DATA SECTION:
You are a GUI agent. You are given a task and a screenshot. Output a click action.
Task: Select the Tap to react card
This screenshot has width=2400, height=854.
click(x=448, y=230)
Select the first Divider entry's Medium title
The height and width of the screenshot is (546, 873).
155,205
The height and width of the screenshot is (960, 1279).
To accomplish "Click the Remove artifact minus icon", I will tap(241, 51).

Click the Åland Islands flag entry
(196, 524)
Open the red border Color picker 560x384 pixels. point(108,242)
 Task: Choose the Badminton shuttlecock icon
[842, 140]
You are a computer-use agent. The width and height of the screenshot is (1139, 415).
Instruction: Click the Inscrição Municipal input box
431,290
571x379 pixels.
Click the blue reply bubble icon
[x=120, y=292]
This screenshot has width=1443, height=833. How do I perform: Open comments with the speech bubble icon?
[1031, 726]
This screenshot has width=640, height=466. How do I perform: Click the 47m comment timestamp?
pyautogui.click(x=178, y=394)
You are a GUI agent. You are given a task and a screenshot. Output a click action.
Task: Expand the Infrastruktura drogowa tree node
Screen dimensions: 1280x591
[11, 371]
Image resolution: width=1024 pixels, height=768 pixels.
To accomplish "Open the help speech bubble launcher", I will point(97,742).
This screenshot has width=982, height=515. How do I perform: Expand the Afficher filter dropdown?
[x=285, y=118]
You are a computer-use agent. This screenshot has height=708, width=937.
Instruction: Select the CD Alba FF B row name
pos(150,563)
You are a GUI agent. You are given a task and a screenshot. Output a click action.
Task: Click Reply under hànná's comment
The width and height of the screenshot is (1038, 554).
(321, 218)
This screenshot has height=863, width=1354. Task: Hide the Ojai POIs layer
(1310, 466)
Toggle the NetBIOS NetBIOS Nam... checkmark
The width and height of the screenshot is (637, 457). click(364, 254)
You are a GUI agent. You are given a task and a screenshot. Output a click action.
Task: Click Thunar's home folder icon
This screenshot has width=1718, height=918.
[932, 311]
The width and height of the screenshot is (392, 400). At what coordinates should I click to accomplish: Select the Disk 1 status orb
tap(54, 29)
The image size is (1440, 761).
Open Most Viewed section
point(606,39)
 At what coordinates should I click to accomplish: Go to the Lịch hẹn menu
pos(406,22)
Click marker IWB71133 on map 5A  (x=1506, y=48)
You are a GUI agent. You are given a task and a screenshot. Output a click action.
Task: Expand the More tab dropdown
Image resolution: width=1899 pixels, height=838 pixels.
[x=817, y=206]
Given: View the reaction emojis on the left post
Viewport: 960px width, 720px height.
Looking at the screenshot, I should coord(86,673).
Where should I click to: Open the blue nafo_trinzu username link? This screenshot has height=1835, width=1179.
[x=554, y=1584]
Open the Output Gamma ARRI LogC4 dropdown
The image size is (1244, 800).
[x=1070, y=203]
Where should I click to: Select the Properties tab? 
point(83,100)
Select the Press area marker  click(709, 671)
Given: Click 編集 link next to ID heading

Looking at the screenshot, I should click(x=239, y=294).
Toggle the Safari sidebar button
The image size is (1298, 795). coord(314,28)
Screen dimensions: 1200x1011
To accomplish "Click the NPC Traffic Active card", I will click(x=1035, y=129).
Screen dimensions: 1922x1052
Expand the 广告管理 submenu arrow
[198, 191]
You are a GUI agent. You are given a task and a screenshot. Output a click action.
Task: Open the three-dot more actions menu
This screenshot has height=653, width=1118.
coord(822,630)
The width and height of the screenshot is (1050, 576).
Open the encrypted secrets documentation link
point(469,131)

ACTIVITY:
Every line containing the string "marker" should be pulled from the listing and copied.

COMPLETED TASK:
Click marker IWB71133 on map 5A  (x=1506, y=48)
Select the Press area marker  click(709, 671)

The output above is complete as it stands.